A key finding was that L(+) lactic acid, which is produced in Lactobacilli growth medium supernatant, reduced MMP-9 in vitro, showing an important role for this lactic acid as an anti-inflammatory molecule. Researchers found that live Lactobacilli in the lungs provided an ongoing, sustained release of L(+) lactic acid in a controlled and well-tolerated manner.
A major technological advance reported in the study was creating the inhaled Lactobacilli powder through particle engineering — particles small enough to reach deep into the lungs while preserving viable bacteria. This live biotherapeutic product was then tested in the BPD and COPD models. In the COPD mouse models, the blend successfully reduced inflammation in the lung microenvironment whether treated concurrently or post-injury, showing anti-inflammatory effects, decrease of several pro-inflammatory markers and elevation of the anti-inflammatory marker IgA.
An interesting finding was the favorable performance of the live biotherapeutic product. It reduced MMP-9 and other pro-inflammatory cytokines as well as, or in some cases better than, fluticasone furoate, a United States Food and Drug Administration-approved inhaled corticosteroid found in COPD combination therapies.

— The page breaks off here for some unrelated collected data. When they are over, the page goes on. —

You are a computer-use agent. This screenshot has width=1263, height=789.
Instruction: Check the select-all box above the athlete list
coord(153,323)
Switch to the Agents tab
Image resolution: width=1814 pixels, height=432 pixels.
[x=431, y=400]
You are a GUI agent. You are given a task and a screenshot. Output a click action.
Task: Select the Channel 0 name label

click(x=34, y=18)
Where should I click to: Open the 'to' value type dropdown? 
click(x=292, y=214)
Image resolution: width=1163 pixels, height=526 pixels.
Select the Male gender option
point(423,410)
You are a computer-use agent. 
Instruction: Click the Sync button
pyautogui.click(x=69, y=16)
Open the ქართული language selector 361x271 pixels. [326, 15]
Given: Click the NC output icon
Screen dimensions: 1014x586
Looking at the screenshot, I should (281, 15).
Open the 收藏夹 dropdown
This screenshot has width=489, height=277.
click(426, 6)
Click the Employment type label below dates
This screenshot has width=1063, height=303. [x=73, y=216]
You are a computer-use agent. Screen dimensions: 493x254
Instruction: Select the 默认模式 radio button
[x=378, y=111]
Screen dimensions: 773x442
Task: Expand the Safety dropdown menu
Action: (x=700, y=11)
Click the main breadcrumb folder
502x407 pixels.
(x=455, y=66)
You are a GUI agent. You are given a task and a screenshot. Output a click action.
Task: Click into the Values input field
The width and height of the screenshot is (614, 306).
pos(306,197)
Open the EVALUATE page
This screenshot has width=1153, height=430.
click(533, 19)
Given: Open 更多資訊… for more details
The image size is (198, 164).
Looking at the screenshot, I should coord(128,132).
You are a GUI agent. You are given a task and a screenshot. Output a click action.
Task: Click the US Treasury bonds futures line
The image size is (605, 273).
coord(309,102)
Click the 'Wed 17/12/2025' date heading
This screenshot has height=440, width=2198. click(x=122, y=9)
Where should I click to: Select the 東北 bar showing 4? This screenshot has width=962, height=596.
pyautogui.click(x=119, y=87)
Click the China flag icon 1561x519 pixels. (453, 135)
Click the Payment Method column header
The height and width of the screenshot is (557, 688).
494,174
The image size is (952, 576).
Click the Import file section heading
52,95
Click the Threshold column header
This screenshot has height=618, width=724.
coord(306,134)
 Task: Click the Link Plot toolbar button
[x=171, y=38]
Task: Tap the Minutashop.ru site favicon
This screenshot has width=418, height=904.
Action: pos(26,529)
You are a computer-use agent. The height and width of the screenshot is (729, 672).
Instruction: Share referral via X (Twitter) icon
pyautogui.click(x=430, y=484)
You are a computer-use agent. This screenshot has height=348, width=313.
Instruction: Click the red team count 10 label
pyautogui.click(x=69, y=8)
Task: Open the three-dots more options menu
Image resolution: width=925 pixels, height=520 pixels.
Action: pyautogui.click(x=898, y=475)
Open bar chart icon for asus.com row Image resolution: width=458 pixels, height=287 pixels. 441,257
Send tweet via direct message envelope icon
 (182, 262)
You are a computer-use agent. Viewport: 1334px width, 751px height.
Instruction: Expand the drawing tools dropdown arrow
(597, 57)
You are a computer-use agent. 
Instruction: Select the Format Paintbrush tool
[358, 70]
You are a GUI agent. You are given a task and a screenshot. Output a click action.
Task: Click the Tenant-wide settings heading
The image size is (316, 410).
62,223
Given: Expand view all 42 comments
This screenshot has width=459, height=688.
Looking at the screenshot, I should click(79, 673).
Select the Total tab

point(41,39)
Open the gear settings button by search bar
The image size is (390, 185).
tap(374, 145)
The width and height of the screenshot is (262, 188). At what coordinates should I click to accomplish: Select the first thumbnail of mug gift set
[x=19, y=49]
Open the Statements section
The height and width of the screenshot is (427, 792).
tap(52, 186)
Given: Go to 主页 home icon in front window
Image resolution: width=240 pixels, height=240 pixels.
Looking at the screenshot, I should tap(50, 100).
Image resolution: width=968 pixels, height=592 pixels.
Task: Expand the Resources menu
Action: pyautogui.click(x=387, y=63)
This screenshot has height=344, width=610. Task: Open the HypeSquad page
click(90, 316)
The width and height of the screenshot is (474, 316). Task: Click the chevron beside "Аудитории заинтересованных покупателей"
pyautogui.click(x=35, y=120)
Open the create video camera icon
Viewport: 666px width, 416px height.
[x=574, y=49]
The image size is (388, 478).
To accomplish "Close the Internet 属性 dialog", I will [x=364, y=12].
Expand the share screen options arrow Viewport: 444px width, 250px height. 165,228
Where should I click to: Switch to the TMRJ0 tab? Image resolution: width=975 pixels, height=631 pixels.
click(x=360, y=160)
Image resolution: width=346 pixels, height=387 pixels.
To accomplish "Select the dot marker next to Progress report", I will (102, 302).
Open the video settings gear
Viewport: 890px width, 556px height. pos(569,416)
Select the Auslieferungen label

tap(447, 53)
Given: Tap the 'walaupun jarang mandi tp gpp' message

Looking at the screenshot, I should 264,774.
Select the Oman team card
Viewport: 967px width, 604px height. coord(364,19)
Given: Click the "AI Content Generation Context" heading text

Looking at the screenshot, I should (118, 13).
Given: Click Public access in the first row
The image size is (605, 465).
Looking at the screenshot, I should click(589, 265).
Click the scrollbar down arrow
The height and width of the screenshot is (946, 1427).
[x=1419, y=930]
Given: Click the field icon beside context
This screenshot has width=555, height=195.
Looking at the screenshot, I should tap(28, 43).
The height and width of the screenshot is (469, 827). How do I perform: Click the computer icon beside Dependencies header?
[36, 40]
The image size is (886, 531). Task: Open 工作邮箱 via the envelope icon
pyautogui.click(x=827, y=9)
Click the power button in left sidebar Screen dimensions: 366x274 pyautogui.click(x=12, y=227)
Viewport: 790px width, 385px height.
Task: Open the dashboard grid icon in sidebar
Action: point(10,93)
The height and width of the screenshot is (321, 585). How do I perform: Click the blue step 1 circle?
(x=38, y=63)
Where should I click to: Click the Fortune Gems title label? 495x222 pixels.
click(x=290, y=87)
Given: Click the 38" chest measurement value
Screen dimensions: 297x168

Safety and biodistribution studies in one of the COPD mouse models showed that inhalation of the bacterial powder did not initiate adverse reactions or disease, and the Lactobacilli did not translocate to distal tissues or accumulate in the lungs.
Co-first authors of the study, “A Lactobacilli-based inhaled live biotherapeutic product attenuates pulmonary neutrophilic inflammation,” are Teodora Nicola and Nancy Wenger, UAB Department of Pediatrics, Division of Neonatology.
Other authors, along with Lal, Gaggar, Nicola and Wenger, are Xin Xu, Camilla Margaroli, Kristopher Genschmer, J. Edwin Blalock, UAB Department of Medicine, Division of Pulmonary, Allergy and Critical Care Medicine; and Michael Evans, Luhua Qiao, Gabriel Rezonzew, Youfeng Yang, Tamas Jilling, Kent Willis and Namasivayam Ambalavanan, UAB Department of Pediatrics, Division of Neonatology.
Support came from National Heart, Lung and Blood Institute of the National Institutes of Health grants HL141652, HL135710, HL166433, HL156275 and HL164156.
Part of this research is patented under “Inhaled respiratory probiotics for lung diseases of infancy, childhood and adulthood,” U.S. 11,141,443 B2, held under the University of Alabama at Birmingham Research Foundation, which is part of the Bill L. Harbert Institute for Innovation and Entrepreneurship, with Lal, Gaggar and Ambalavanan as inventors. This proprietary product has been commercialized through UAB startup Alveolus Bio, Inc., based in Birmingham, Alabama, and Boston, Massachusetts.
At UAB, Pediatrics and Medicine are departments in the Marnix E. Heersink School of Medicine, and Lal is the director of Clinical Innovation at the Marnix E. Heersink Institute for Biomedical Innovation. Lal is an associate professor in the Division of Neonatology, and Gaggar is professor in the Division of Pulmonary, Allergy and Critical Care Medicine. Lal is also the founder of UAB startups Alveolus Bio, Inc., and Resbiotic Nutrition, Inc.